*** SOURCE RECORDS

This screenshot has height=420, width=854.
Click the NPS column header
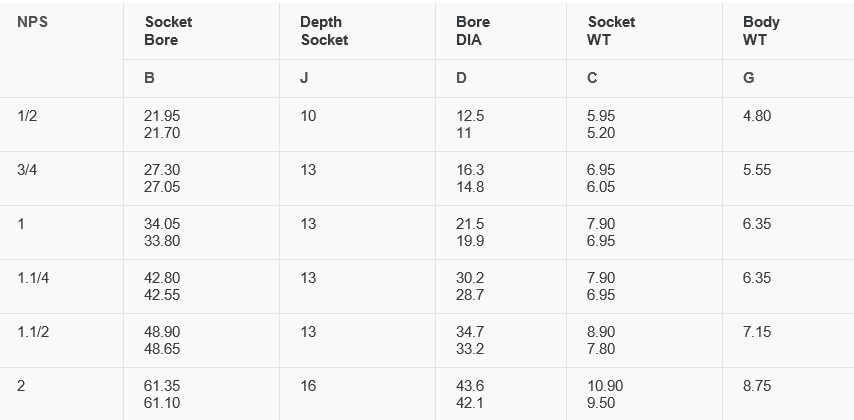(x=32, y=22)
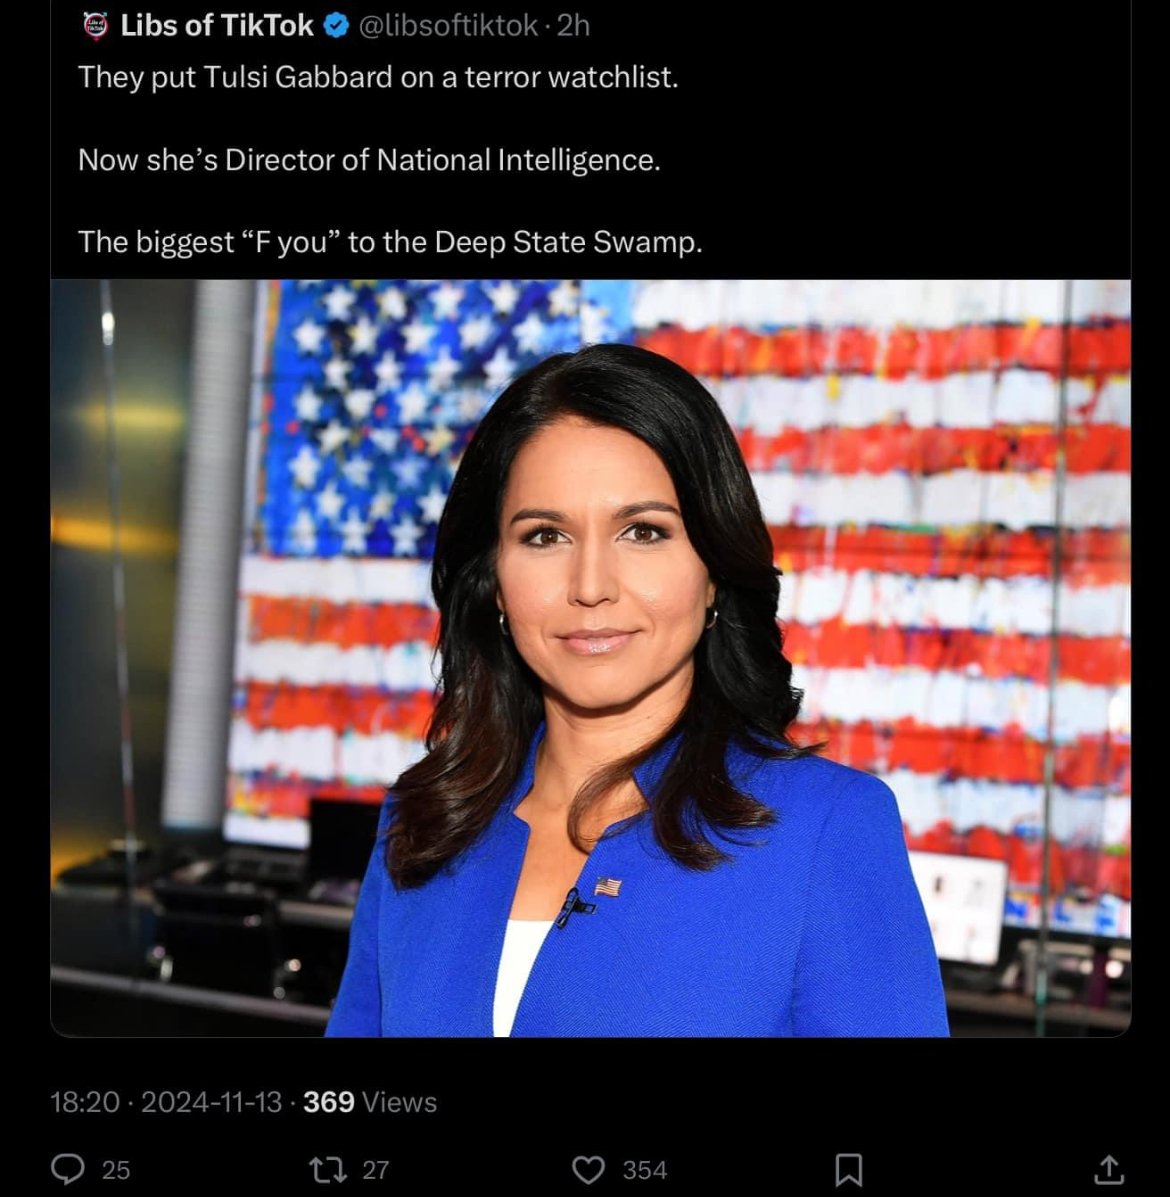Click the reply speech bubble icon

[68, 1169]
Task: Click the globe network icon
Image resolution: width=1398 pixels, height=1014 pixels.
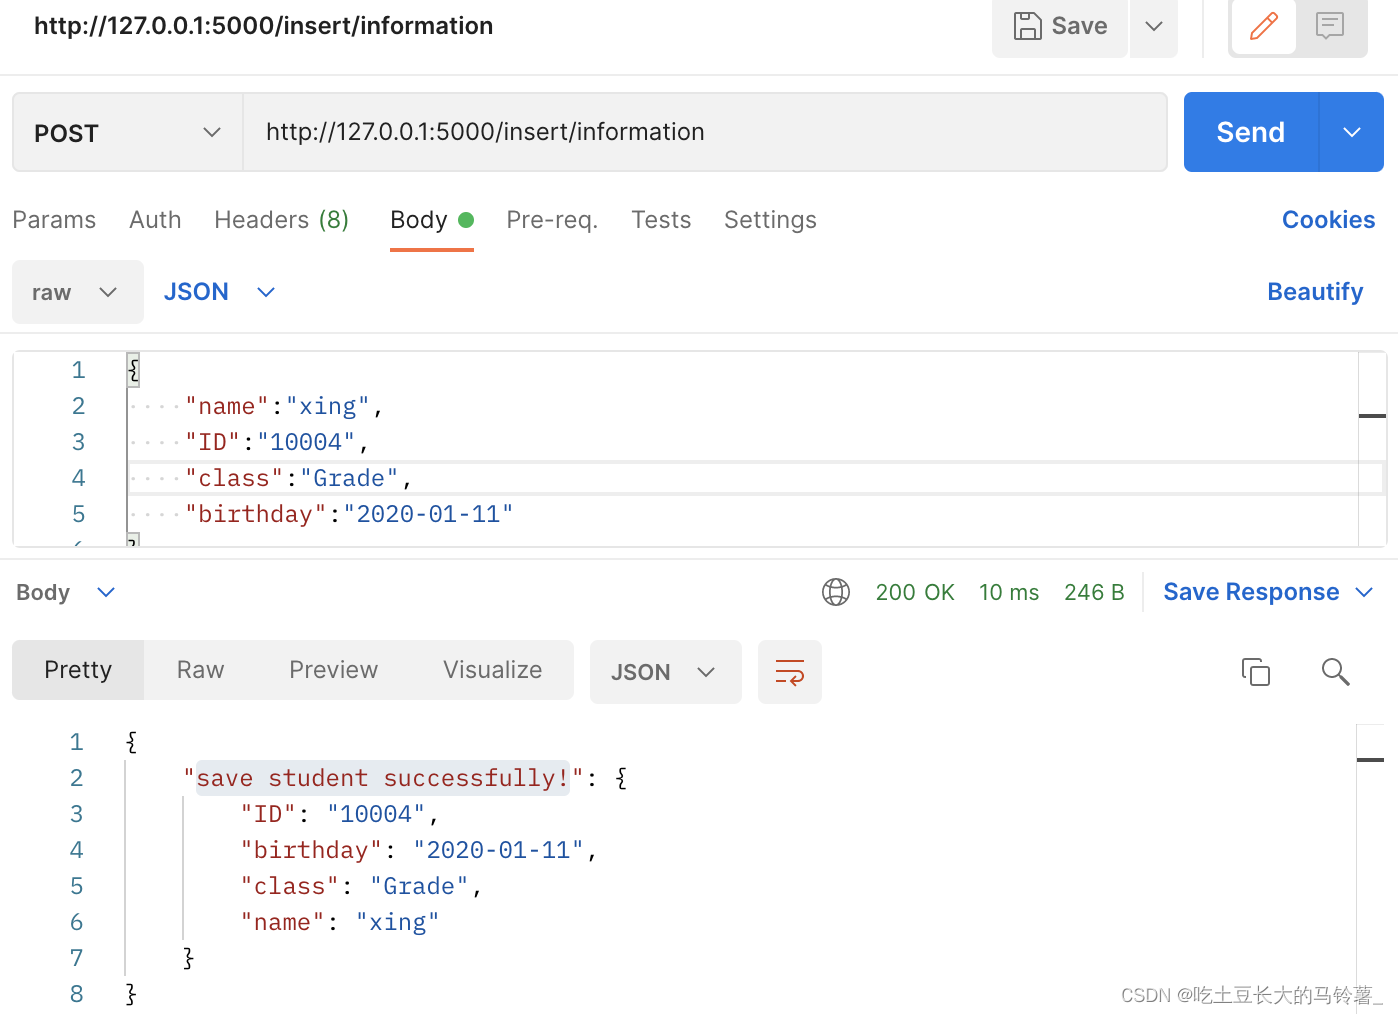Action: point(835,592)
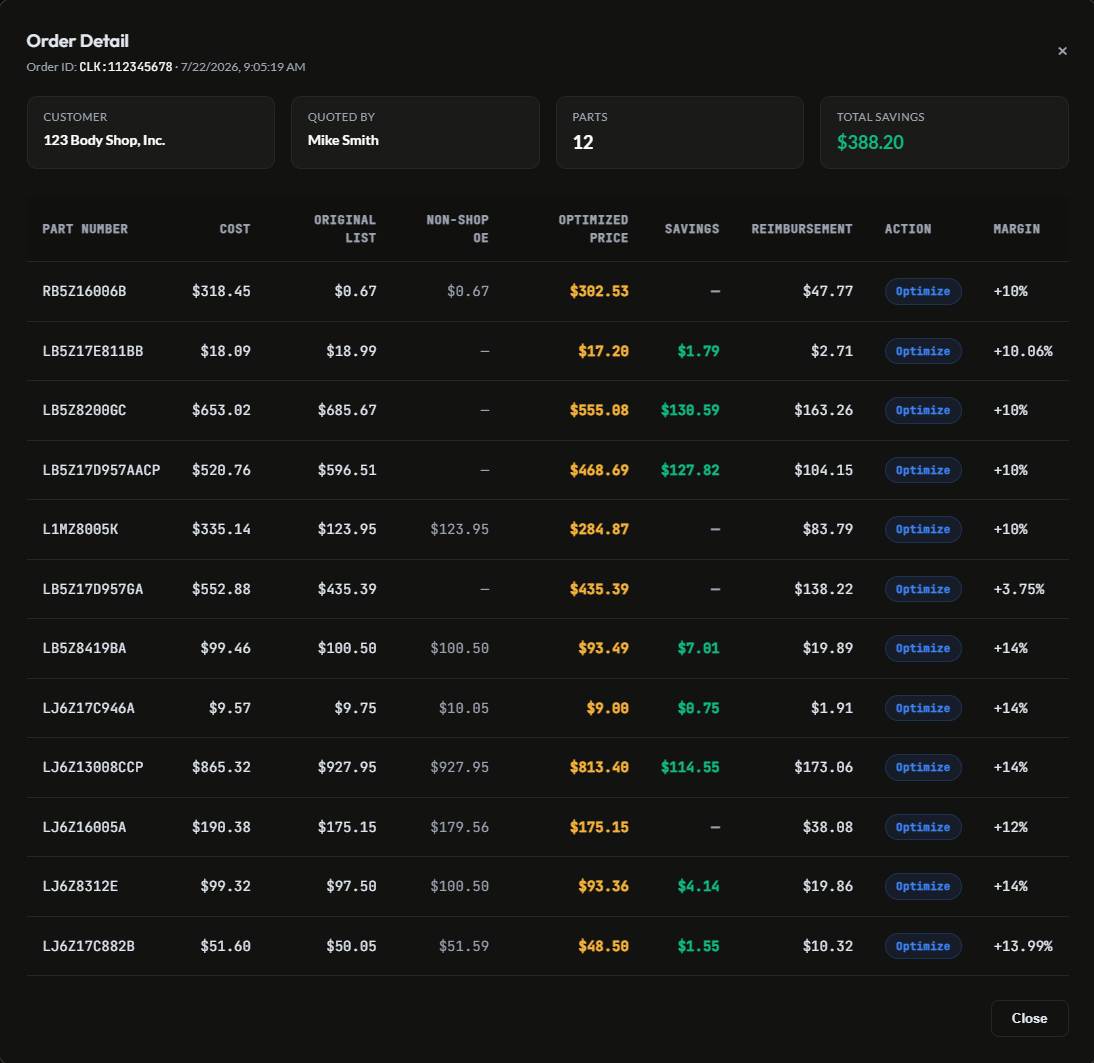Click Optimize for part LJ6Z17C882B
Image resolution: width=1094 pixels, height=1063 pixels.
tap(922, 947)
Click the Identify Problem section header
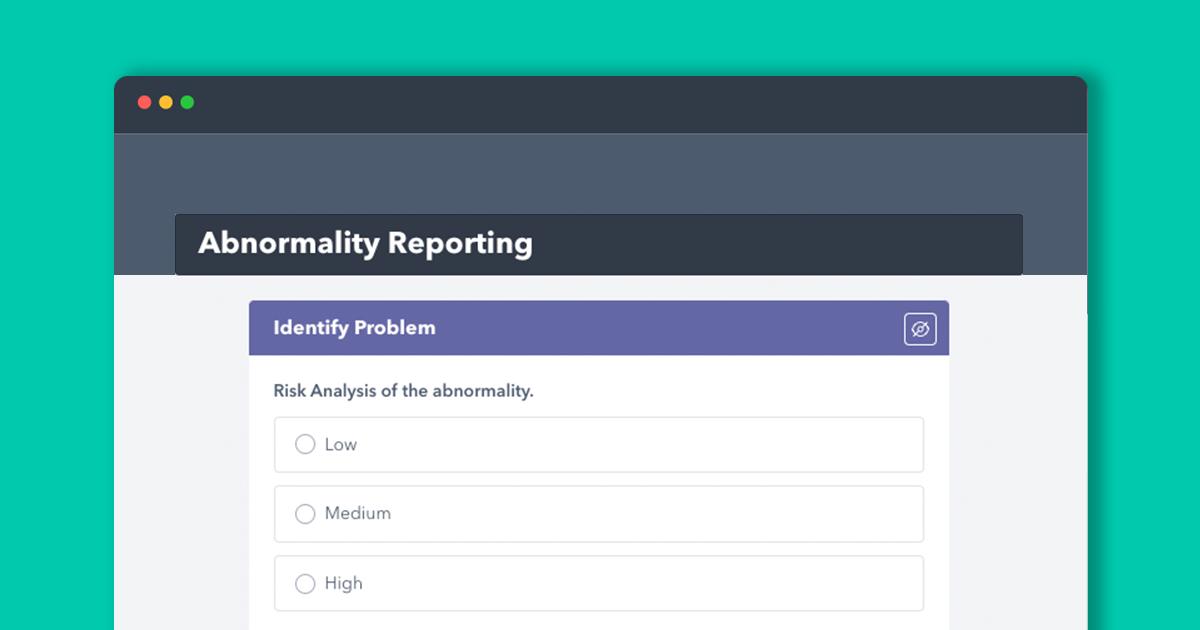 point(354,328)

******

GOAL OF THE EXERCISE
The range to copy runs from the line with "Click the NPS column header" to the last line of the entries, both included; copy it exactly and leave out the pictures.

FINISHED TASK
Click the NPS column header
(x=32, y=22)
Click the reply speech bubble icon

[68, 1169]
Task: Click the globe network icon
Image resolution: width=1398 pixels, height=1014 pixels.
Action: point(835,592)
Click Optimize for part LJ6Z17C882B
Image resolution: width=1094 pixels, height=1063 pixels.
tap(922, 947)
Click the Identify Problem section header
 point(354,328)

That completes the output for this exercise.